A working code sample can be seen in the CUDA sample,

[runtime_object].createTask(
[]{executeKernelInStream(data,3);}, //functionality that sends to execute an asynchronous task
[]{ return hasFinishedStream(3);}, //check if the task has finished
	{}, //in dependences
	MiniRun::deps(data)); //out dependences

You must take into account that MiniRun tasks may not run in the same thread, so if the device needs to have a thread context (like cuda does), you must call cudaSetDevice(_id_device) or the specific for your application.

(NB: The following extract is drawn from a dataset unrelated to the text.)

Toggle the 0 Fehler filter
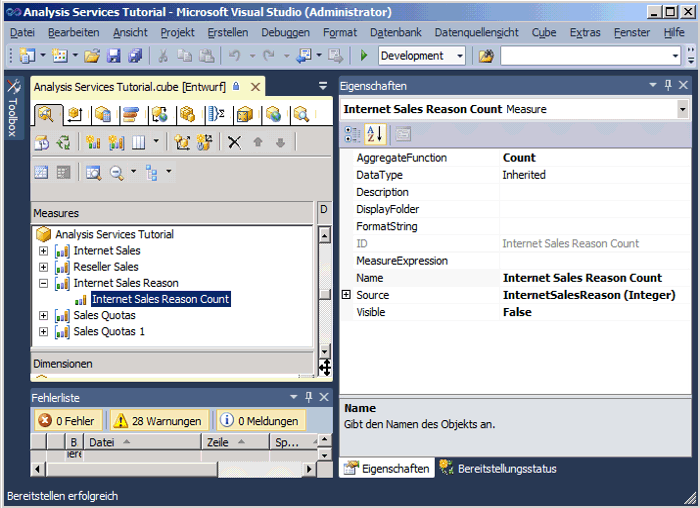Image resolution: width=700 pixels, height=508 pixels. click(66, 421)
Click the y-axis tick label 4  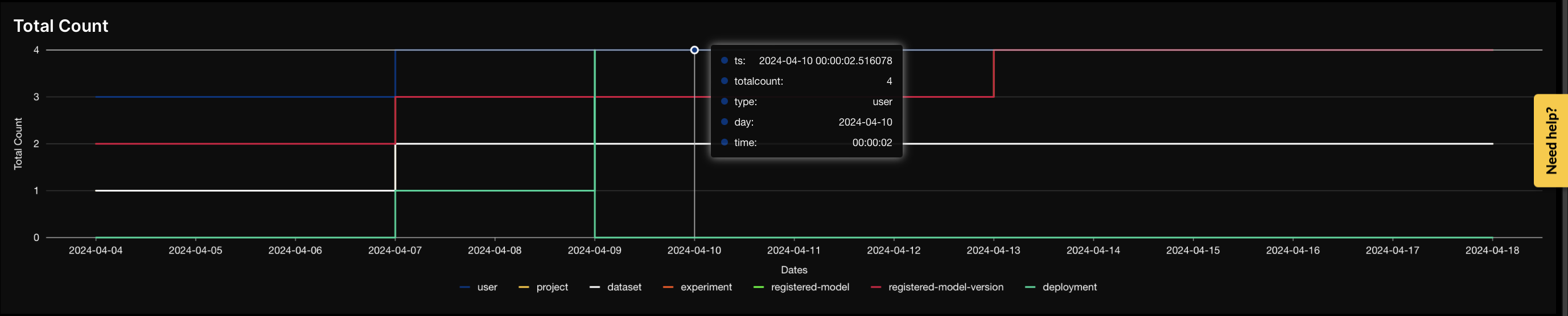[36, 50]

With this capability, you can mix MiniRun tasks, CUDA tasks, or multiple other runtime tasks (like OpenMP) coherent at the same time.

EXAMPLES

Basic example: Matmul block

The example shows the case of a block of a matrix multiply which uses MiniRun:

void matmul(MiniRun& runtime, const size_t size, const matrix_type *a, const matrix_type *b,  matrix_type *c)
{
    runtime.createTask(
	[=]{
	    for(size_t k=0; k < size; ++k)
		for(size_t i=0; i < size; ++i)
		 for(size_t j=0; j < size; ++j)
		    c[i*size + j] += a[i*size + k] * b[k*size + j];
	   }, MiniRun::deps(a,b), MiniRun::deps(c));
}

Basic example: Fibonnaci numbers

(Never ever program it this way, this only serves as demonstration, a n too big will cause to stack-overflow)

MiniRun  run;
std::atomic<int> group(0);
int  fib(int  n)  
{
    if (n<2) return  n;   
    int  i,j;
    int  a_group = group++;
    run.createTask([&, n = n-1]{ i=fib(n); },a_group);
    run.createTask([&, n = n-2]{ j=fib(n); },a_group);
    run.taskwait(a_group);
    return  i+j;
}

int  main(){ int n=25; printf ("fib(%d) = %d\n", n, fib(n)); }

Compile

There is no hidden dependences when using MiniRun, include the header and compile.

As this library uses std::threads, you must link against pthreads.